Мира снова чуть не вспылила. Что?! Она только приехала, а ей уже указывают, куда и во сколько ей идти?! Причем — служанка?! Хотя, конечно, девушка тут совсем не при чем. Она лишь выполняет распоряжение хозяина.

Первым порывом было сказать, что никуда она не пойдет.
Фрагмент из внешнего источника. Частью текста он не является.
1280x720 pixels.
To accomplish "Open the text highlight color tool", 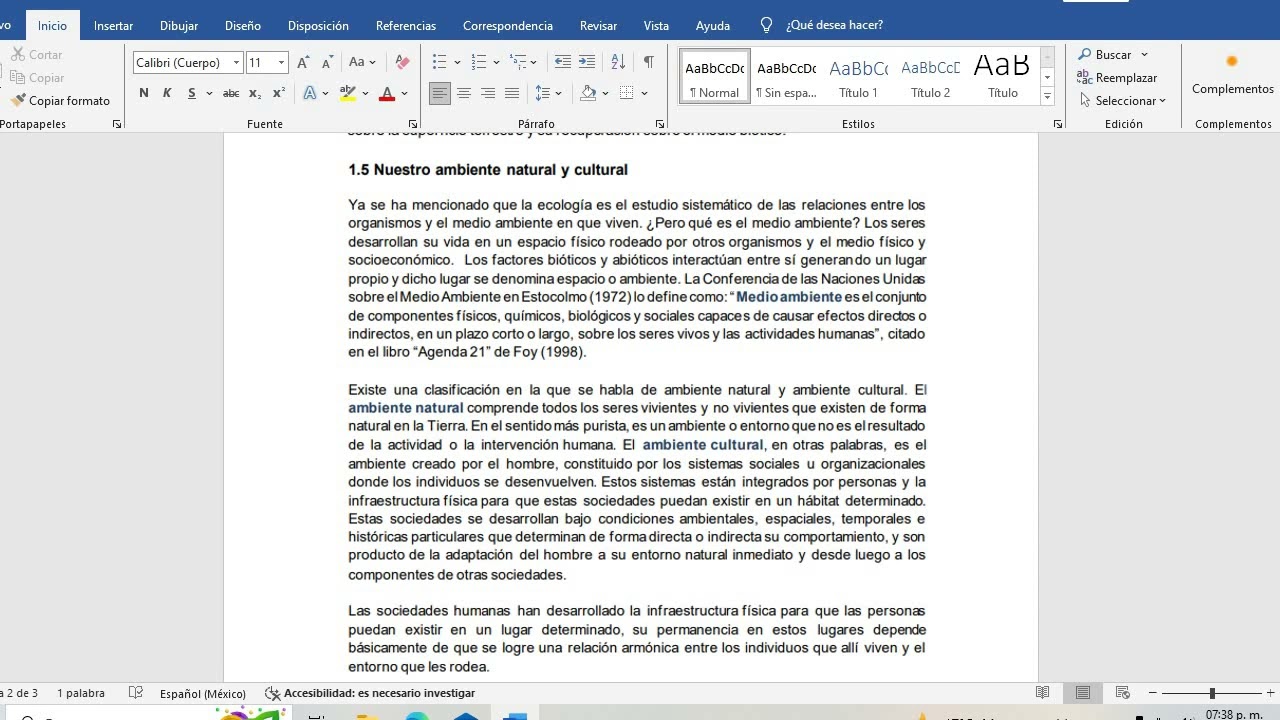I will click(347, 93).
Пусть Аттавио злится, пусть нервничает из-за того, что она опять отказывается следовать плану.

Но мысль о том, что муж может снова заявится к ней в комнату, чтобы, как в прошлый раз, закончить далеким от еды процессом, заставляет ее отмахнуться от подобной идеи, и она кивает. Дескать, поняла госпожа графиня. Будет вовремя.

Может быть.

Хотя, конечно, за столь короткое время ее волосы не высохнут. Придется завязать их и спрятать под платок, в котором она будет выглядеть как матрона средних лет.

Хотя какая, собственно, разница? Может, в этом даже есть какой-то смысл. Остудит мужский пыл и заставит его придержать коней.

А еще в этом было что-то… от мести. Не совсем логичной, совершенно несвоевременной (вроде как), но в то же время — довольно простой. И потому легко реализуемой.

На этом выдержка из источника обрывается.